Sans doute ce bonheur-là est-il possible dans la mesure où le départ, voire les départs de Rimbaud émanent du nécessaire besoin de se réaliser sous d'autres cieux avec sa langue comme seul viatique. Et les lettres de Rimbaud aux siens sont la preuve indéniable de ce que Cioran dit du français, même s'il le présente à chaque fois sous la forme d'une boutade : «Un homme qui se respecte n'a pas de patrie. Une patrie, c'est de la glu» et «On n'habite pas un pays, on habite une langue. Une patrie, c'est cela et rien d'autre».
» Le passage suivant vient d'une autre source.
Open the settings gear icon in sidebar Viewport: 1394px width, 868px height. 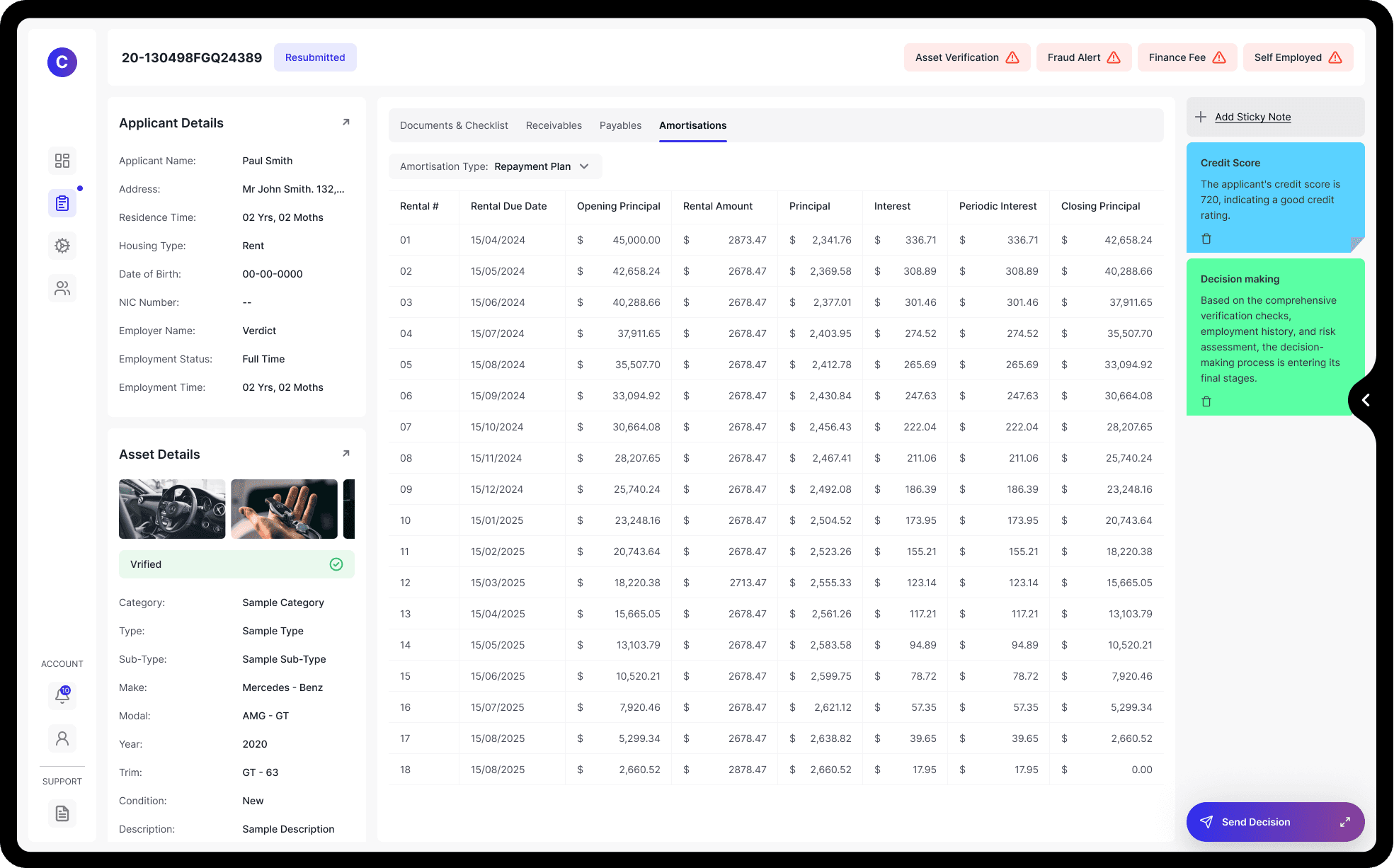click(62, 246)
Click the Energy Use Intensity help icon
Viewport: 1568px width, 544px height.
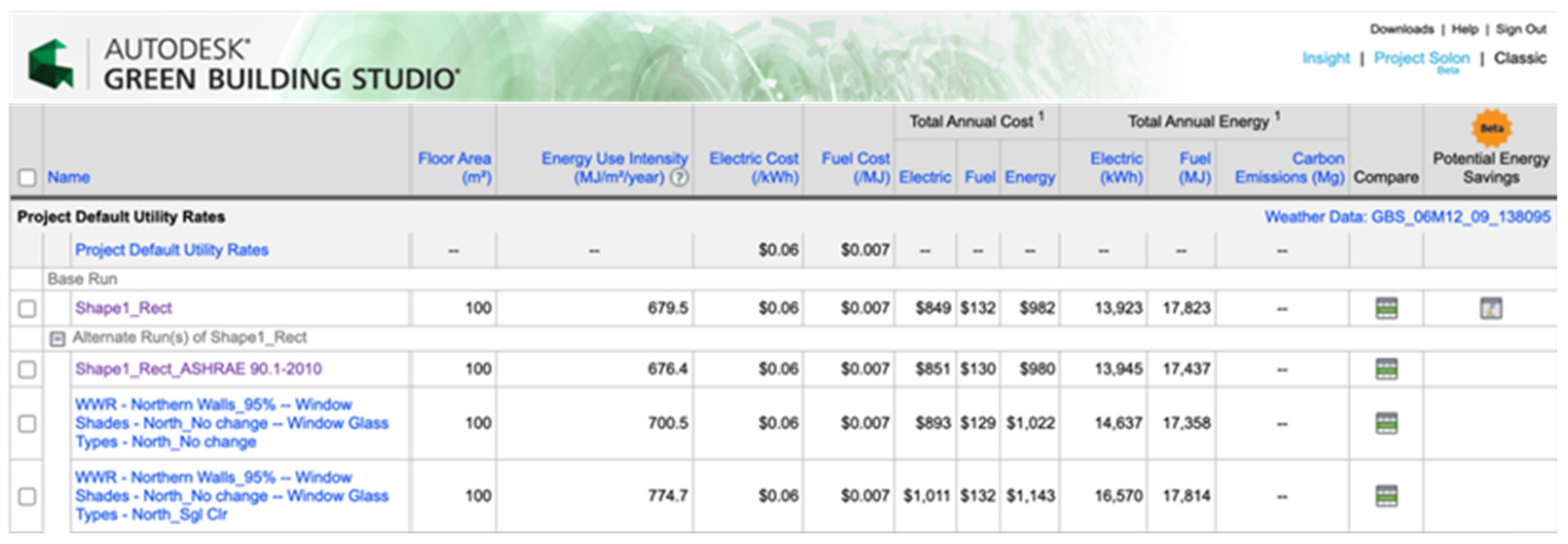tap(679, 178)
En appréciant et riant jusqu'aux larmes grâce au «gai désespoir» de cet exilé qu'est Cioran, nous pouvons chercher ailleurs nos titres de transport, à la croisée des mots et des immenses continents qu'ils déplient au fil des pages, car si on nous lit parce qu'on s'attend peut-être à des évocations un tant soit peu exotiques des longs palmiers dattiers et des oasis du désert tunisien, du crépuscule à Sidi Bou Saïd, du hammam, des cafés de la médina de Sousse ou de Tunis, des chats qui errent dans les rues, on sera forcément déçu. Peut-être s'attend-on aussi à un témoignage sur la situation politique de tel pays frère ou ami, sur ce que nous pensons du voile, des kamikazes en Irak et en Palestine, etc. Sans doute s'attend-on à ce que nous roulions les r en parlant, ou à ce que nous remplacions systématiquement les u par des i. Mais non ! Nous n'en finirons pas de nous enthousiasmer, par exemple, devant le mot «initiation» dont les quatre i évoquent pour nous un temple grec, un tétrastyle, reposant sur quatre colonnes. Ceux qui nous liront pour glaner des informations sur notre pays et sur nos origines seront déçus. Ceux qui nous liront en vue de faire de nous un objet d'étude anthropologique ou ethnologique seront également déçus. Ceux qui nous liront pour faire de nous un instrument de torture pédagogique seront davantage déçus. Nous ne voulons pas que ceux-là nous lisent, nous ne voulons pas que ceux-là nous écoutent, nous ne voulons pas que ceux-là cherchent à nous connaître, car au fond, et comme tous les écrivains chez qui écrire relève de la nécessité, nos auteurs et hommes de lettres s'adressent à leurs amis, ceux qui les connaissent déjà et ceux qui voudraient les accueillir dans leur amitié, spontanément, naturellement et sans a priori, car comme l'écrit à juste titre Tahar Ben Jelloun : «Une bibliothèque est une chambre d'amis».